December 18, 2010

Senate Passes Historic 'Don't Ask, Don't Tell' Repeal

USA News
written by Robert Schlesinger
Saturday December 18, 2010

The Senate voted overwhelmingly—65-to-31—Saturday to repeal the 17-year old ban on gays serving openly in the military. Eight Republicans joined 57 Democrats on the right side of history. President Obama is expected to sign the bill into law some time before Christmas.

Now it’s up to the military to actually enact it, and as my friend Steve Clemons points out, this will take a while. But now that the shouting is over and the talking points can be consigned to history’s dustbin, does anyone really think that the greatest military force in history will fail—or, really, break a sweat—at the task?

The eight Republicans voting in favor of the repeal included a few surprises, most notably North Carolina Sen. Richard Burr, who had voted to support the GOP filibuster against the repeal. Burr, who won re-election just last month, spoke of a “generational transition” taking place in this country. “If the Republican from North Carolina is talking like this, opposition to homosexuality has, in some broader sense, lost its political juice,” Politico’s Ben Smith notes. Burr could make the vote because he was just re-elected. The other GOPer to support the filibuster but then flip was Sen. John Ensign, the scandal-ridden Nevadan who apparently hopes to win another term next year. He presumably made the vote in order to be re-elected. So it goes.

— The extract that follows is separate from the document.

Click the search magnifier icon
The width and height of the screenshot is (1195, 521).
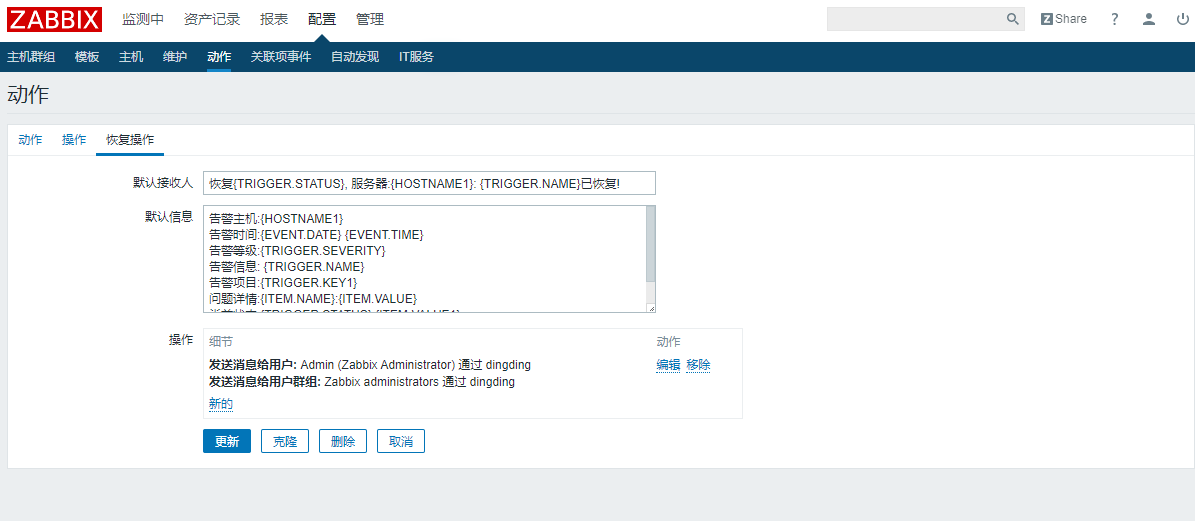click(x=1012, y=19)
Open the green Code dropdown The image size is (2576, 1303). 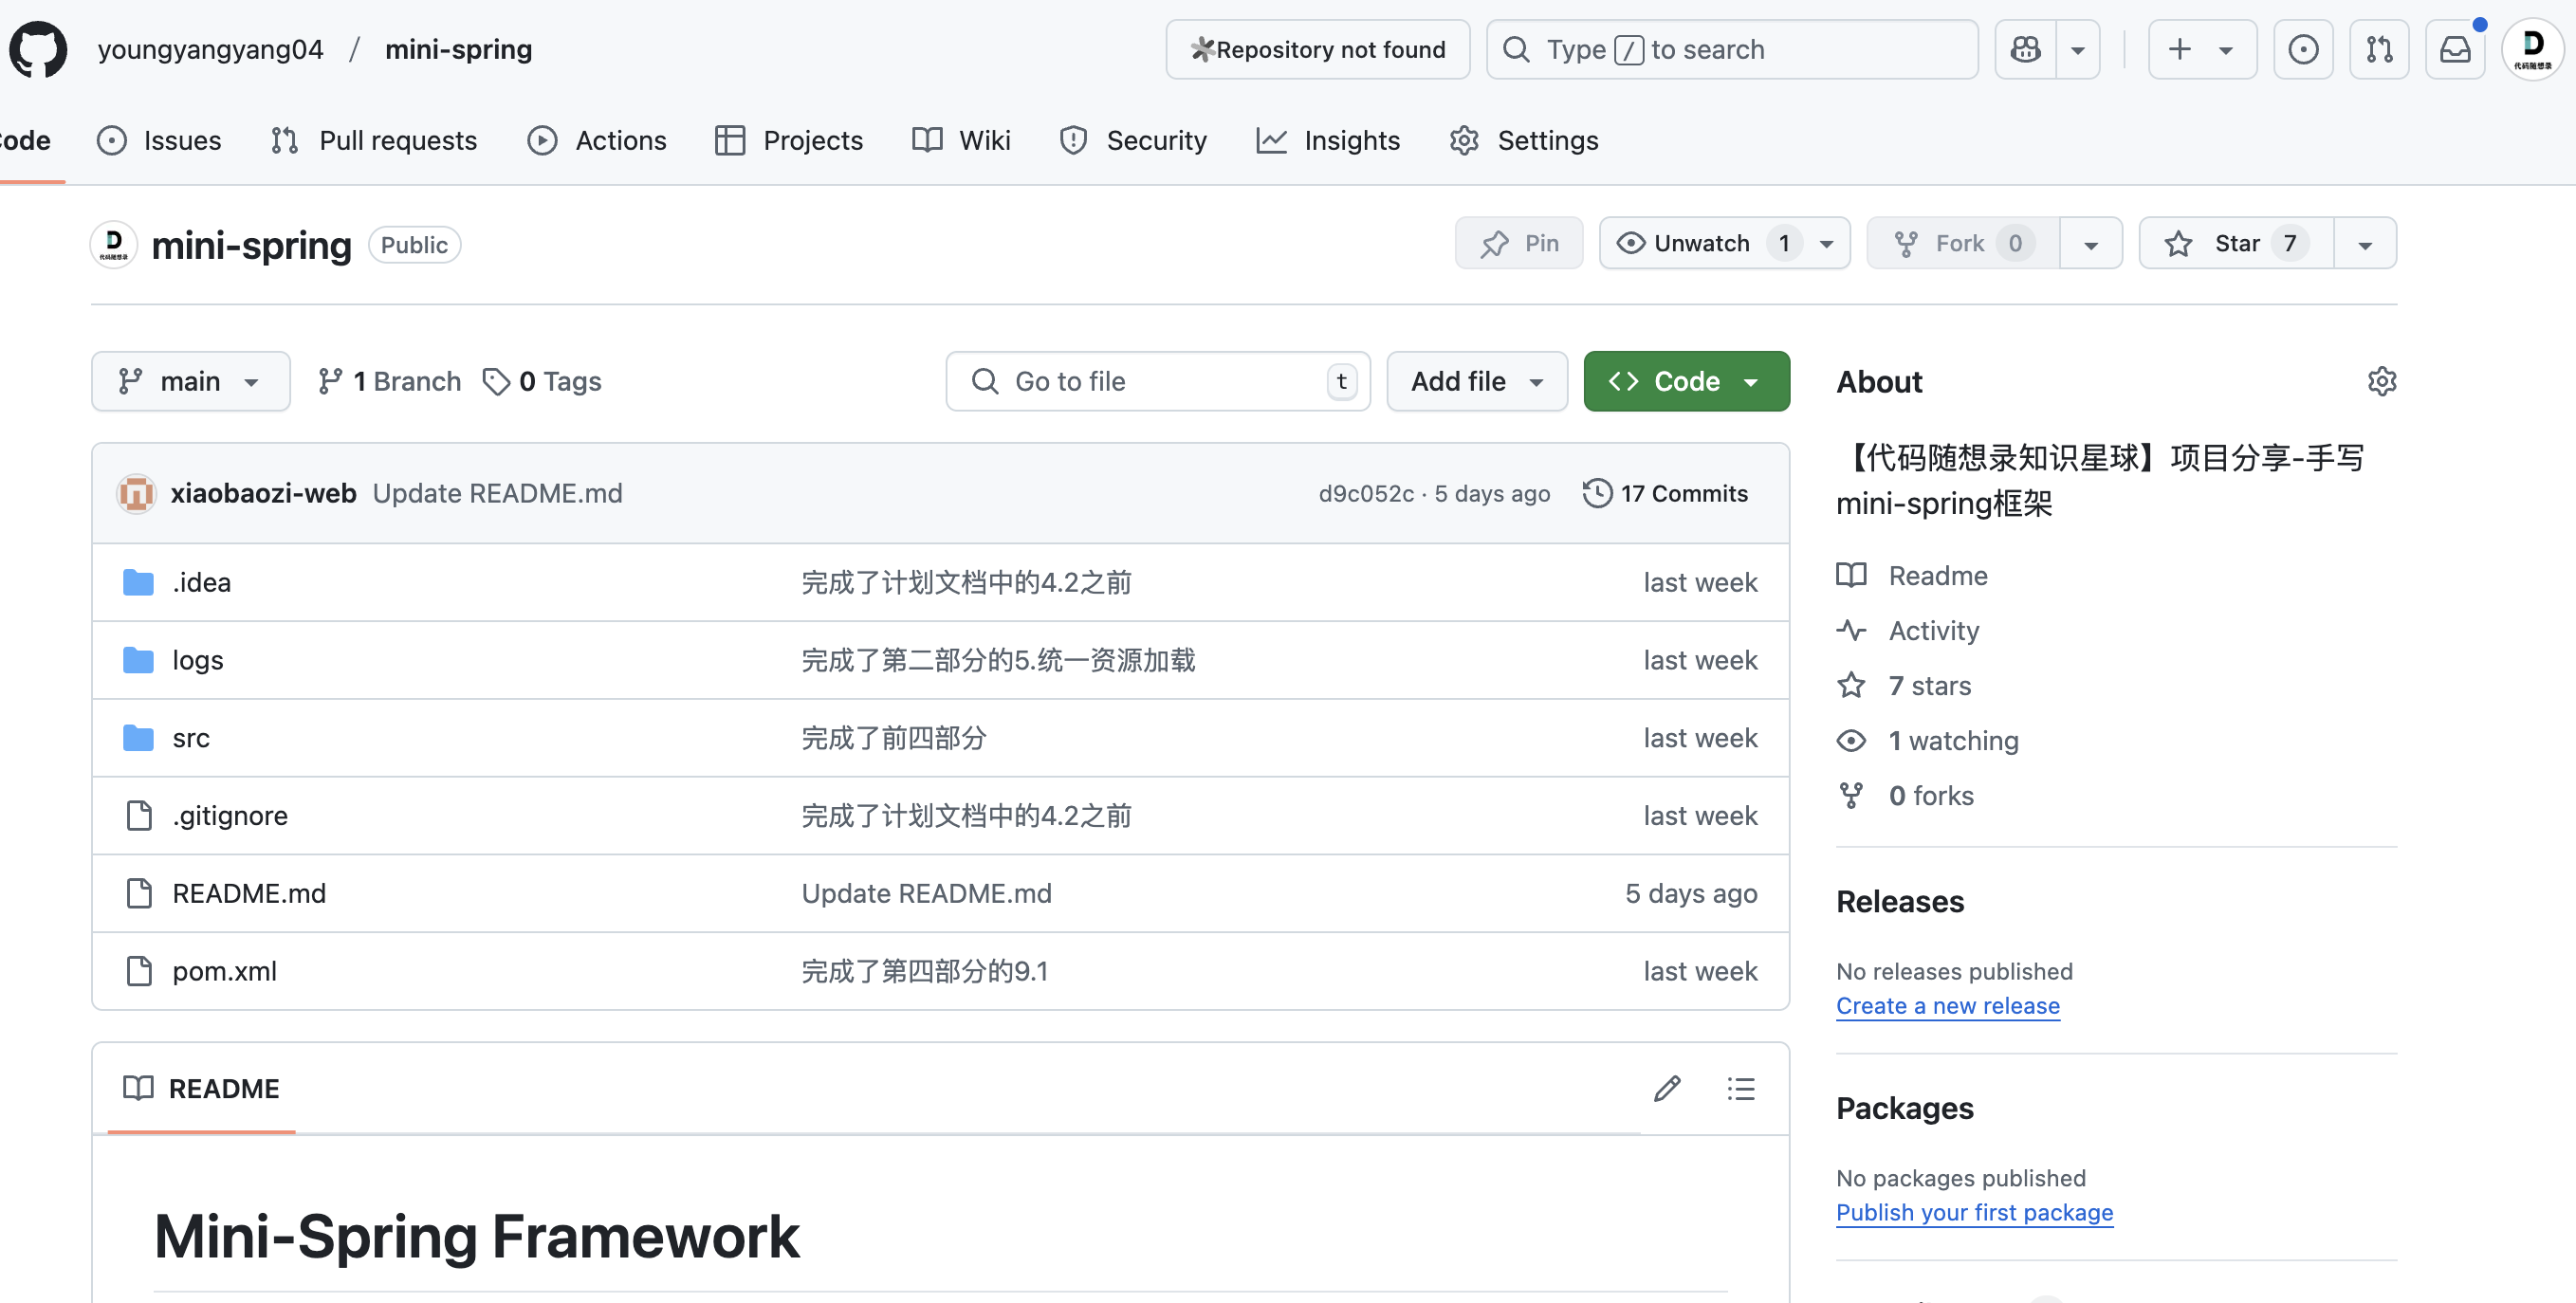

The other Republicans voting for repeal were Mark Kirk of Illinois, Scott Brown of Massachusetts, George Voinovich of Ohio, Lisa Murkowski of Alaska, and Maine’s two moderates, Olympia Snowe and Susan Collins. Brown and Snowe, like Ensign, are up for re-election in two years.

John McCain, who had kept saying he would support a repeal when the military did right up to the point where the military actually did, went down swinging. Decrying the “liberal bastions of America” and “elite schools” and “salons of Georgetown,” he sounded rather like a sad caricature from another age. All that was missing was yelling for those damn gay kids to get off his lawn. Salons of Georgetown? Seriously?

Newly installed West Virginia Democratic Sen. Joe Manchin skipped the vote because—I’m not making this up—he had a Christmas party to attend. He too is up for re-election in 2012. In the Manchin, Ensign, Brown, and Snowe votes you can get a sense of where the “generational transition” has taken hold and where it is lagging. But Burr is right, it is inevitable.

Now the action moves to the Pentagon and the U.S. military installations around the world. I covered the military for a few years; I have friends who have served and who are now serving. I have enormous admiration for our armed forces and haven’t the slightest doubt that they will deal with this transition with their usual levels of skill and success. In fact I’m sometimes surprised that members of the military don’t take greater offense to the notion from their alleged friends that they’re not capable of overcoming base prejudices.

In the mean time not only did the U.S. Senate do the right thing, but by a 2-to-1 margin. This should come as no surprise. Such controversial votes tend not to be close as people scramble to be on the right side of morality when they see passage is inevitable.